Le quote di stipendio trattenute vengono versate automaticamente dall’Inps e ciò deve avvenire sempre entro il 10 del mese successivo a quello di riferimento.

Attenzione ai casi in cui si cambi ufficio o luogo di lavoro. Per far si che si proceda ancora alla trattenuta mensile bisogna riferire all’ufficio nuovo i dati del prestito, ma questo dovrebbe avvenire in maniera automatica.

Quanto si può richiedere?

Il prestito viene calcolato moltiplicando la quota cedibile, equivalente alla rata mensile, per il numero di rate mensili corrispondenti alla durata del prestito.

La quota cedibile non può superare un quinto dello stipendio e questo al netto delle ritenute previdenziali e degli altri emolumenti assoggettati a ritenuta.

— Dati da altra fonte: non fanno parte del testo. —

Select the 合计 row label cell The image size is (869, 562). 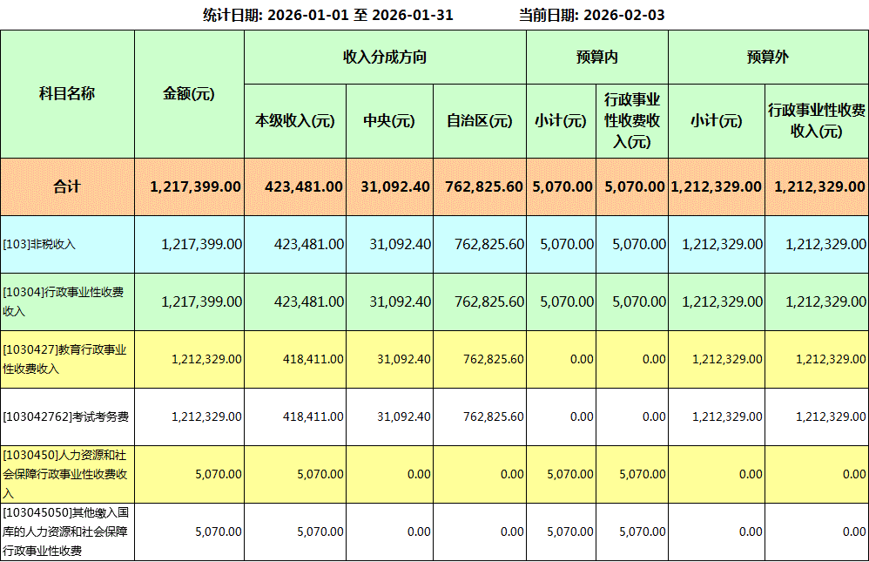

Il tasso di interesse di questa tipologia di prestito può variare in base all’istituto finanziario al quale ci si rivolge. Il TAEG deve essere chiaramente indicato dagli uffici di chi eroga il prestito.

Queste sono le spese ulteriori relative alla concessione del prestito:

·         gli interessi e le spese di amministrazione degli istituti di credito mutuanti

·         un’aliquota dello 0,50% per spese di amministrazione dell’INPS

·         un premio compensativo all’INPS per il rischio di insolvenza, dell'1,5% per i prestiti quinquennali e del 3% per i prestiti decennali

·         la misura del premio compensativo viene aumentata rispettivamente al 2% per il prestito quinquennale e al 4% per il prestito decennale qualora la durata del prestito abbia scadenza oltre il 65° anno di età del richiedente

Conclusioni

Come abbiamo avuto modo di valutare, i prestiti per pensionati ci sono e sono erogati anche a tassi convenienti. Per piccoli progetti da realizzare possono essere la soluzione ideale.